THE WANTOK SYSTEM
PNG politics runs on wantok — literally 'one talk,' the obligation to one's language group. With over 800 languages across 10 million people, no national identity overrides clan loyalty. An MP who fails to deliver to his wantok loses the seat; one who delivers via violence keeps it.
LIMITED PREFERENTIAL VOTING
PNG uses LPV: voters rank three candidates. In districts with 20+ candidates, no one wins on first preferences. The arithmetic rewards candidates who can either deliver bloc votes from their wantok or intimidate rivals' supporters from showing up. Hiremen do both.
THE RESOURCE CURSE, LOCAL EDITION
The Highlands hold the Porgera and Ok Tedi mines and the PNG LNG project — billions in royalties flow to provincial governments and landowner companies. The cash funds patronage networks directly; mineral rents arrive in the same wallets that contract the gunmen.
FROM BOWS TO M16s
Highlands tribal fighting predates the state — payback killings between clans are centuries old. What changed in the 2000s was the weapons: assault rifles leaked from the Bougainville civil war and the Indonesian border replaced bows and axes. A feud that killed three now kills thirty.
THE ABSENT STATE
PNG has roughly one police officer per 1,100 citizens — about a third of the global median.
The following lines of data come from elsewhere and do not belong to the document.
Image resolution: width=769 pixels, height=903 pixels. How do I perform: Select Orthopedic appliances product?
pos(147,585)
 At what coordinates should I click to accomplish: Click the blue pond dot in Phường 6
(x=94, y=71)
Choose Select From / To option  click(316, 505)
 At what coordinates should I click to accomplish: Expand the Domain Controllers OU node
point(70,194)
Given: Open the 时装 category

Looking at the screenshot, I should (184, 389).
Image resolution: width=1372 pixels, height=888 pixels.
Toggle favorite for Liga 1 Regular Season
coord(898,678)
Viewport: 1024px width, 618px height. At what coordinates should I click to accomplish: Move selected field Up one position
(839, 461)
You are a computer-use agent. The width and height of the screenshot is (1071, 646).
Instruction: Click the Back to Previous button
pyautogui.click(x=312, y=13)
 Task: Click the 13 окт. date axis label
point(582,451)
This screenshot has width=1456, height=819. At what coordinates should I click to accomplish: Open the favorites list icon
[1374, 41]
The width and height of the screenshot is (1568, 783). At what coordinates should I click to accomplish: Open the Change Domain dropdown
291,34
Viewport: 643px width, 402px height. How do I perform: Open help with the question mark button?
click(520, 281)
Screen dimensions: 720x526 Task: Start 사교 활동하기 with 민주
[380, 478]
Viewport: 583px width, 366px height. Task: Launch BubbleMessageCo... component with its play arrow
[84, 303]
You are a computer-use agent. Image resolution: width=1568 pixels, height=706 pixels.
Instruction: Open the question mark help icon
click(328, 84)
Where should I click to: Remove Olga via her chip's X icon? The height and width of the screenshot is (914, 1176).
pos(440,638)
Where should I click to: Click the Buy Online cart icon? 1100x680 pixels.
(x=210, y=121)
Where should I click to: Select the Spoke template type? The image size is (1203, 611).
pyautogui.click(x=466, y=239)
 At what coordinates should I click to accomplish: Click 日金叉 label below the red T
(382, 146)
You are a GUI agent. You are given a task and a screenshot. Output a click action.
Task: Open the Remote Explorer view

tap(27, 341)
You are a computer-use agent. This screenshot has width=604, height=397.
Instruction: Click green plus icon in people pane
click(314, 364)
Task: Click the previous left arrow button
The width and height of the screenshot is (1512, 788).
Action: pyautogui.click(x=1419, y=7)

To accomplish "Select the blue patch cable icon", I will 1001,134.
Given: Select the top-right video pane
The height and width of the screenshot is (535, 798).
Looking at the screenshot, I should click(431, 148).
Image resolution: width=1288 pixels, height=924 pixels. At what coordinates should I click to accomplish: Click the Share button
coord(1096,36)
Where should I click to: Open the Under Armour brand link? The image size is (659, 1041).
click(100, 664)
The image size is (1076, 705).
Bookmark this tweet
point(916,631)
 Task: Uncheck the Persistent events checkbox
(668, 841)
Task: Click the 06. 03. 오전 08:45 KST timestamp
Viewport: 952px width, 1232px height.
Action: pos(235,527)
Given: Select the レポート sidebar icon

Highlands provinces sit days from a sealed road. When the Royal PNG Constabulary cannot reach a valley, the wantok with the most rifles becomes the local government by default.
WHY REFORM IS HARD
Every PNG government since independence in 1975 has pledged to disarm the Highlands. None has. The MPs who would have to vote the budget to do it are the same patrons funding the militias — asking parliament to dismantle the system that elects it.